Entries on where items appear:
==============================

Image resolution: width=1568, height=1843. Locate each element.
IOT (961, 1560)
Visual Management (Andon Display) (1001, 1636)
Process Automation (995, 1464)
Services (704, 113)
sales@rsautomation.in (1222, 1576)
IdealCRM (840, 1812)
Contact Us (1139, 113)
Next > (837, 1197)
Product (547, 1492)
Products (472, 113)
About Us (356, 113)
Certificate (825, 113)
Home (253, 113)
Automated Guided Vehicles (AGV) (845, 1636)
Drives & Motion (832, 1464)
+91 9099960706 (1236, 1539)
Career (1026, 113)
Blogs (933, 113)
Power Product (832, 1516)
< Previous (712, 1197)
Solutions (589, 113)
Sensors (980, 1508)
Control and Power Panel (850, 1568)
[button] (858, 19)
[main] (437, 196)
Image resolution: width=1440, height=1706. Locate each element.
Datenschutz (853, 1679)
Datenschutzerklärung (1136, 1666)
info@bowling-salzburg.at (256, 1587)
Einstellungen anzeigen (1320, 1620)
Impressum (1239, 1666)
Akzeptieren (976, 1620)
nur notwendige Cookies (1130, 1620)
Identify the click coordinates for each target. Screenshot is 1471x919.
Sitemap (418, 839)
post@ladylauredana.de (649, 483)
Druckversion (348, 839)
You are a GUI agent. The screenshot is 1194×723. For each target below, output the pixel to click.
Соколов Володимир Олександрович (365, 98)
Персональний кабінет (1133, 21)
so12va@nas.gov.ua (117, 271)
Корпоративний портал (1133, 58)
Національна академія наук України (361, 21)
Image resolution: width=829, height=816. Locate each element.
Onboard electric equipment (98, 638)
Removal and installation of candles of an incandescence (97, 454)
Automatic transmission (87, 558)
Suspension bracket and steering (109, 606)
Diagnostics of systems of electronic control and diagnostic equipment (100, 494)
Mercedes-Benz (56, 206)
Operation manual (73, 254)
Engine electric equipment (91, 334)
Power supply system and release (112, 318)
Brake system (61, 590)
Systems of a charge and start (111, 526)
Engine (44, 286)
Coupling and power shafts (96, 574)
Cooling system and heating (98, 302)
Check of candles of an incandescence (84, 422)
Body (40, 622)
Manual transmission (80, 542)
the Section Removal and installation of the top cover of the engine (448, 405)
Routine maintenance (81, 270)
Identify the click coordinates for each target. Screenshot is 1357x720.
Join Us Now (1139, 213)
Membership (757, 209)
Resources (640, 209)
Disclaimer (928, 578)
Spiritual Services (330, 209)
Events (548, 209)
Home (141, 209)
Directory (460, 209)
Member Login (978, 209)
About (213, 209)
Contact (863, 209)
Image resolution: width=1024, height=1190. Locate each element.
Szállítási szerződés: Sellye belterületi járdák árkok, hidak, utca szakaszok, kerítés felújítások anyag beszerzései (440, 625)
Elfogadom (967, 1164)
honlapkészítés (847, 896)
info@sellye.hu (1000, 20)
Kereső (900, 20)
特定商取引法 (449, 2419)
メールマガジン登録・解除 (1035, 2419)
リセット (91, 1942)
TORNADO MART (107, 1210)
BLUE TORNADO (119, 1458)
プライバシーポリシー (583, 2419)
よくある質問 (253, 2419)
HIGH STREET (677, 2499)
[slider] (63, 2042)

==============================

Revise all of the records above by putting "Screen size" wherever "Image resolution" occurs. Leave every other part of the lines unchanged.

Screen size: width=1568, height=1843. Locate each element.
IOT (961, 1560)
Visual Management (Andon Display) (1001, 1636)
Process Automation (995, 1464)
Services (704, 113)
sales@rsautomation.in (1222, 1576)
IdealCRM (840, 1812)
Contact Us (1139, 113)
Next > (837, 1197)
Product (547, 1492)
Products (472, 113)
About Us (356, 113)
Certificate (825, 113)
Home (253, 113)
Automated Guided Vehicles (AGV) (845, 1636)
Drives & Motion (832, 1464)
+91 9099960706 (1236, 1539)
Career (1026, 113)
Blogs (933, 113)
Power Product (832, 1516)
< Previous (712, 1197)
Solutions (589, 113)
Sensors (980, 1508)
Control and Power Panel (850, 1568)
[button] (858, 19)
[main] (437, 196)
Screen size: width=1440, height=1706. Locate each element.
Datenschutz (853, 1679)
Datenschutzerklärung (1136, 1666)
info@bowling-salzburg.at (256, 1587)
Einstellungen anzeigen (1320, 1620)
Impressum (1239, 1666)
Akzeptieren (976, 1620)
nur notwendige Cookies (1130, 1620)
Identify the click coordinates for each target. Screenshot is 1471x919.
Sitemap (418, 839)
post@ladylauredana.de (649, 483)
Druckversion (348, 839)
You are a GUI agent. The screenshot is 1194×723. For each target below, output the pixel to click.
Соколов Володимир Олександрович (365, 98)
Персональний кабінет (1133, 21)
so12va@nas.gov.ua (117, 271)
Корпоративний портал (1133, 58)
Національна академія наук України (361, 21)
Screen size: width=829, height=816. Locate each element.
Onboard electric equipment (98, 638)
Removal and installation of candles of an incandescence (97, 454)
Automatic transmission (87, 558)
Suspension bracket and steering (109, 606)
Diagnostics of systems of electronic control and diagnostic equipment (100, 494)
Mercedes-Benz (56, 206)
Operation manual (73, 254)
Engine electric equipment (91, 334)
Power supply system and release (112, 318)
Brake system (61, 590)
Systems of a charge and start (111, 526)
Engine (44, 286)
Coupling and power shafts (96, 574)
Cooling system and heating (98, 302)
Check of candles of an incandescence (84, 422)
Body (40, 622)
Manual transmission (80, 542)
the Section Removal and installation of the top cover of the engine (448, 405)
Routine maintenance (81, 270)
Identify the click coordinates for each target. Screenshot is 1357x720.
Join Us Now (1139, 213)
Membership (757, 209)
Resources (640, 209)
Disclaimer (928, 578)
Spiritual Services (330, 209)
Events (548, 209)
Home (141, 209)
Directory (460, 209)
Member Login (978, 209)
About (213, 209)
Contact (863, 209)
Screen size: width=1024, height=1190. Locate each element.
Szállítási szerződés: Sellye belterületi járdák árkok, hidak, utca szakaszok, kerítés felújítások anyag beszerzései (440, 625)
Elfogadom (967, 1164)
honlapkészítés (847, 896)
info@sellye.hu (1000, 20)
Kereső (900, 20)
特定商取引法 (449, 2419)
メールマガジン登録・解除 (1035, 2419)
リセット (91, 1942)
TORNADO MART (107, 1210)
BLUE TORNADO (119, 1458)
プライバシーポリシー (583, 2419)
よくある質問 (253, 2419)
HIGH STREET (677, 2499)
[slider] (63, 2042)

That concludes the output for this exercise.